The diaphragm is made of polymer, should be sized to fit the device, and can be tight ly aligned directly after being punctured. These silicone discs should also be replaced regularly, with frequency depending on the number of uses.
Working procedure
According to good laboratory practice, samples must be weighed using an analytic a l balance. The working procedure for liquid sample preparation is as follows:
1,Place a 150 mL glass beaker on a scale
2,Inhale the liquid sample into the syringe
3,Put the needle protector back on
4,Place the syringe with the needle facing up into the beaker
5,Weigh the scales to remove the skin
6,Carefully remove the syringe from the scale, then remove the needle protector
7,Inject the sample into the titration cup through the diaphragm
8,Remove the syringe from the diaphragm and put the needle protector back on
9,Place the syringe with the needle facing up into the beaker on the scale
10,Read the negative weight on the balance, then enter the absolute value on the titrator
11,When drawing the sample into the syringe, proceed carefully and slowly to avoid unnecessary drawing of air into the sample, which may introduce moisture from the air into the sample.
Solid Samples Handling
There are two common methods for handling solid samples - direct sample entry and using a solid lock.
Direct Sample Input
Direct sampling is the easiest way to add a solid sample to a Karl Fischer titration tank. The humidity of the ambient air during battery opening may cause blank values. Determine the blank value in a separate titration and subtract the difference. The smaller the amount of water to be measured, the less appropriate this method of adding samples will be. As a rule of thumb, the blank value should not be greater than the amount of water to be measured.

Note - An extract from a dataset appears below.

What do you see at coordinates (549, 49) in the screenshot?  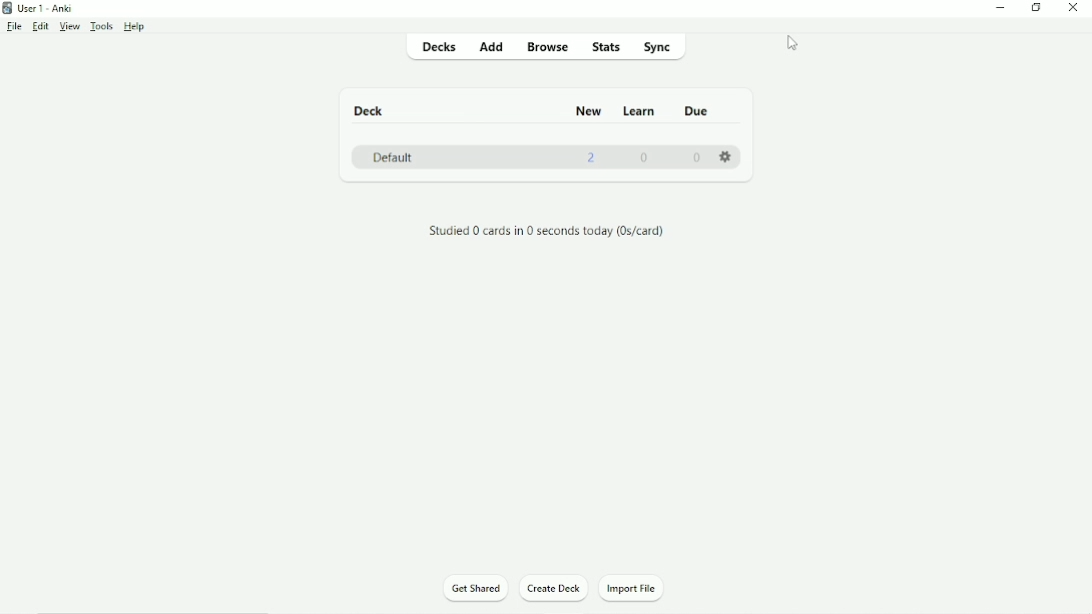 I see `Browse` at bounding box center [549, 49].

Use a glass or aluminum weight boat to weigh the sample for easy transport to the titration tank. After weighing the samples, make sure you no longer touch them with your hands.
Use of Solid Locks
With solid locks, re-conditioning can be done after the titration container is opened and before the sample is introduced into the solvent. Sample quantities are limited to a small sample size in one gram range.
Working Procedure
Work procedures are based on the following schemes:
1,The sample is weighed inside a solid lock
2,Pull the outside of the solid lock to the inside of the containing sample until the part containing the sample is completely closed
3,Open the titration container, then place the outside of the solid lock with the built - in NS 19 grinding surface in the opening
4,Start conditioning
5,Push down on the inside to dissolve the sample
6,Start the titration with a longer extraction time to dissolve the sample. Alternative l y, you can specify a minimum titration duration
Using a strong lock may involve higher drift. This can be considered accordingly in the titration method
Use an Oven to Dry Sample
In many cases, direct determination is not possible because:
1,Sample is insoluble (plastic)
2,The sample releases water when heated
3,The sample enters a side reaction
At this point, we can heat the sample in the oven, and the water vapor is transferred through the drying gas to the titration container. In this process, most of the water is released at the beginning. The figure below shows how the water contained in the sample is released. At the end of the titration, the amount added is limited by the drift value. In the figure, side reactions are represented by high residual drift. The X-axis shows duration of titration, the first Y-axis shows drift, and the second Y-axis shows consumption.
After about five minutes, most of the water is released. We recommend a heating time of 10 minutes. This time is set to the titrator's wait time. Subsequently, the amount of water absorbed in the solvent is titrated over a short period of time. If the front drift is not reached again, or is barely reached again, this indicates a side reaction.
With the titration in the graph, it was proven that thermal decomposition leads to the generation of formaldehyde, which reacts with the methanol in the titration cell to form acetal, with water being separated.